381 00:40:45.260 ⇒ 00:40:45.799 Ashwini Sharma: It’s a private.
382 00:40:45.800 ⇒ 00:40:47.340 Awaish Kumar: Yeah, he’s hoping…
383 00:40:48.340 ⇒ 00:40:56.650 Awaish Kumar: Yeah, we can… we can, like, go through that. We can ask, like, we can ask him if… if it is coming from some Zoom. If not, then just…
384 00:40:57.560 ⇒ 00:41:06.970 Awaish Kumar: whatever is there, just put it in a document, and all your questions that you asked in Slack, just put it also, all of them in the document, and we can then…
385 00:41:07.150 ⇒ 00:41:16.470 Awaish Kumar: ask Catherine to, okay, we have all the questions listed here, please reply. She can also write down answers at the bottom of that question, so it would be easier
386 00:41:17.280 ⇒ 00:41:18.790 Awaish Kumar: In terms of communication.
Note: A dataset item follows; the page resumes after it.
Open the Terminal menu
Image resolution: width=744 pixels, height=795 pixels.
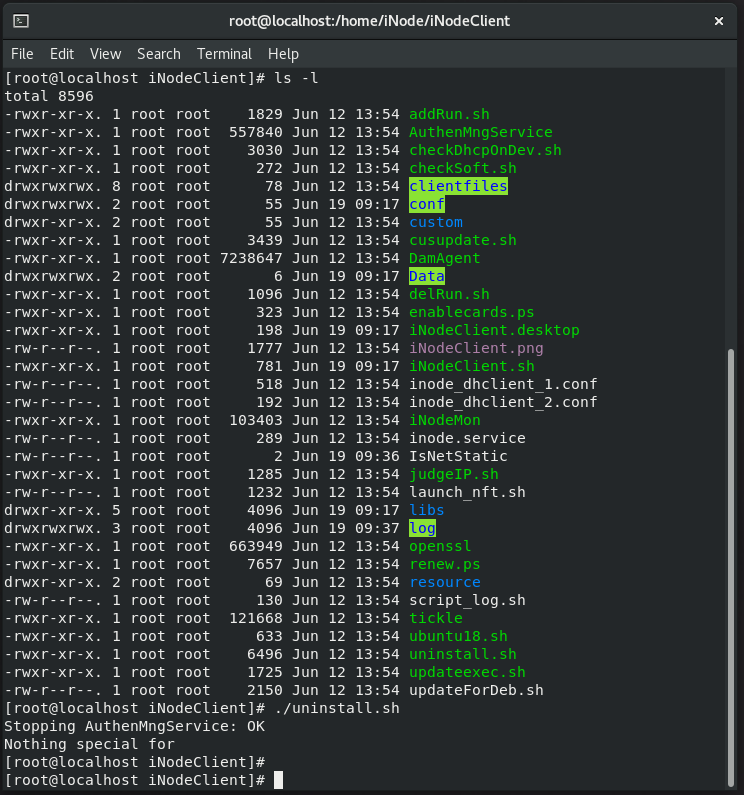[224, 54]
387 00:41:20.610 ⇒ 00:41:27.999 Ashwini Sharma: Yeah, sure, we can do that. I’ll add my questions to a doc, and then, be shared it with Catherine.
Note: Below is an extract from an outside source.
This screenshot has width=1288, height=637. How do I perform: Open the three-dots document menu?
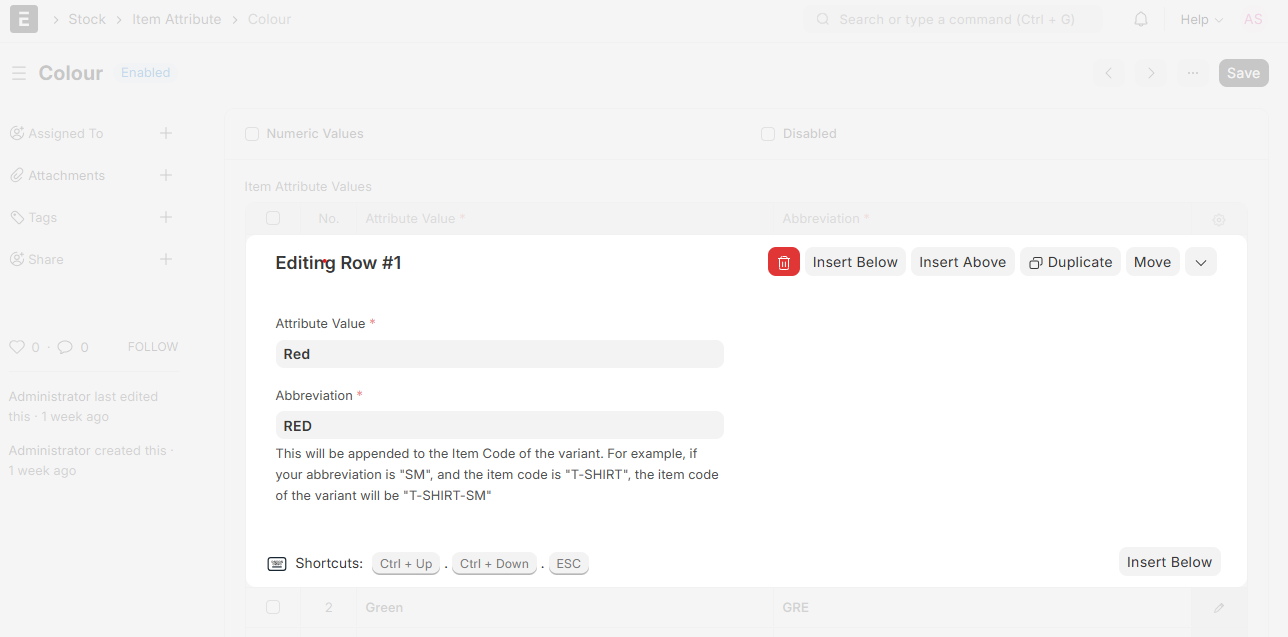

388 00:41:30.670 ⇒ 00:41:40.870 Awaish Kumar: And, like, I don’t have anything right now. I will also try to find out anything, and maybe on Monday,
389 00:41:41.470 ⇒ 00:41:48.539 Awaish Kumar: We, like, on Monday, we can work together on one of the tasks.
390 00:41:48.770 ⇒ 00:41:54.929 Awaish Kumar: And maybe, like, one of us will just share a screen, maybe I will just share my screen.
391 00:41:55.030 ⇒ 00:42:00.580 Awaish Kumar: I will work through it. We just brain… we just talk about it, like, brainstorm together.
392 00:42:00.860 ⇒ 00:42:03.150 Awaish Kumar: But only one has to do, right?
393 00:42:03.150 ⇒ 00:42:03.510 Ashwini Sharma: Okay.
394 00:42:03.510 ⇒ 00:42:11.909 Awaish Kumar: We can just brainstorm together, like, what prompts to write, maybe, like, and then how to get the solution.
395 00:42:12.160 ⇒ 00:42:14.880 Awaish Kumar: And… and that’s all. And then,
396 00:42:15.290 ⇒ 00:42:21.119 Awaish Kumar: I will try to see if I have any such kind of… any ticket where we can do that, and then,
397 00:42:21.530 ⇒ 00:42:23.279 Awaish Kumar: I think that’s… that’s the plan.
398 00:42:24.790 ⇒ 00:42:26.609 Ashwini Sharma: Correct, yeah, we can do that.
399 00:42:27.050 ⇒ 00:42:37.550 Awaish Kumar: And also, in the meantime, if you come across anything, just send it over so I can review, and we can then… I can make it a part of agenda for Monday.
400 00:42:37.990 ⇒ 00:42:38.990 Ashwini Sharma: Okay, yeah.
401 00:42:38.990 ⇒ 00:42:39.660 Awaish Kumar: Okay.
402 00:42:42.500 ⇒ 00:42:44.340 Awaish Kumar: Okay, great, thank you.
403 00:42:44.500 ⇒ 00:42:46.160 Ashwini Sharma: Okay, alright, yeah, thanks.
404 00:42:46.670 ⇒ 00:42:47.390 Awaish Kumar: Bye.
405 00:42:47.650 ⇒ 00:42:48.570 Ashwini Sharma: Okay, bye.